Butterfield attributed these infractions to Nixon’s overwhelming sense of paranoia. He said the president “hated and resented” opposition, especially the elite from the northeast United States, who Nixon called “sons of b*tches who had it given to them.”
As an example, he cited an instance when Harvard University President Derek Bok arrived at the White House, and an outraged Nixon insulted Bok in front of his staff members and security detail.
“The guy was paranoid,” Butterfield said.
Despite the relatively small amount of information about the scandal that was revealed to the public, Wine-Banks said it was sufficient to launch a full-scale investigation into Nixon’s involvement in the Watergate Hotel break-in and subsequent cover-up. In particular, she said, the “Rose Mary Stretch” shifted the court in the prosecution’s favor.
The Rose Mary Stretch occurred when Wine-Banks cross-examined Rose Mary Woods, Nixon’s secretary, about an 18 1/2 minute gap in a tape recovered from Nixon’s records. Initially, Woods explained that the gap was a result of her attempting to answer a phone while recording the tape. But, after Wine-Banks succeeded in transferring the case to the White House for a realistic reenactment of the event, it was quickly revealed that Woods’ original claim would’ve been impossible.
It was this inconsistency, Wine-Banks said, that shifted public opinion against Nixon.
“That was the point at which the public said ‘OK, this was not true,’” Wine-Banks said.

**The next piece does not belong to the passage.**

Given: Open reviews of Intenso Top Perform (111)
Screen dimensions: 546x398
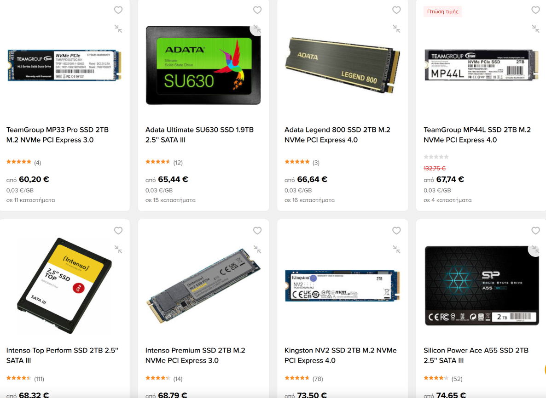Looking at the screenshot, I should [39, 379].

Because of the severity of Nixon’s infractions, the panel agreed that Gerald Ford, who became president after Nixon’s resignation, missed an opportunity to make a statement regarding the rule of law when he decided to pardon the first president in American history to resign.
Naftali said Ford’s decision to pardon Nixon caused U.S. citizens to believe that his actions weren’t out of the ordinary for the president — a level of cynicism Naftali says is unfounded.
“People can make the argument … to say Nixon did nothing out of the ordinary,” he said.
But members of the panel did agree about the positive role of the press in shaping public opinion, though they downplayed the role of investigative reporting by Carl Bernstein and Bob Woodward of The Washington Post as well as other media outlets.
Although Meyer, who collaborated with Bernstein during the reporting, said he didn’t believe Woodward and Bernstein broke the Watergate Scandal themselves, he admitted that their work helped shape public opinion and turn it against the guilty Nixon and the remainder of his administration.
“I don’t believe in investigative reporting — I believe in reporting,” Meyer said.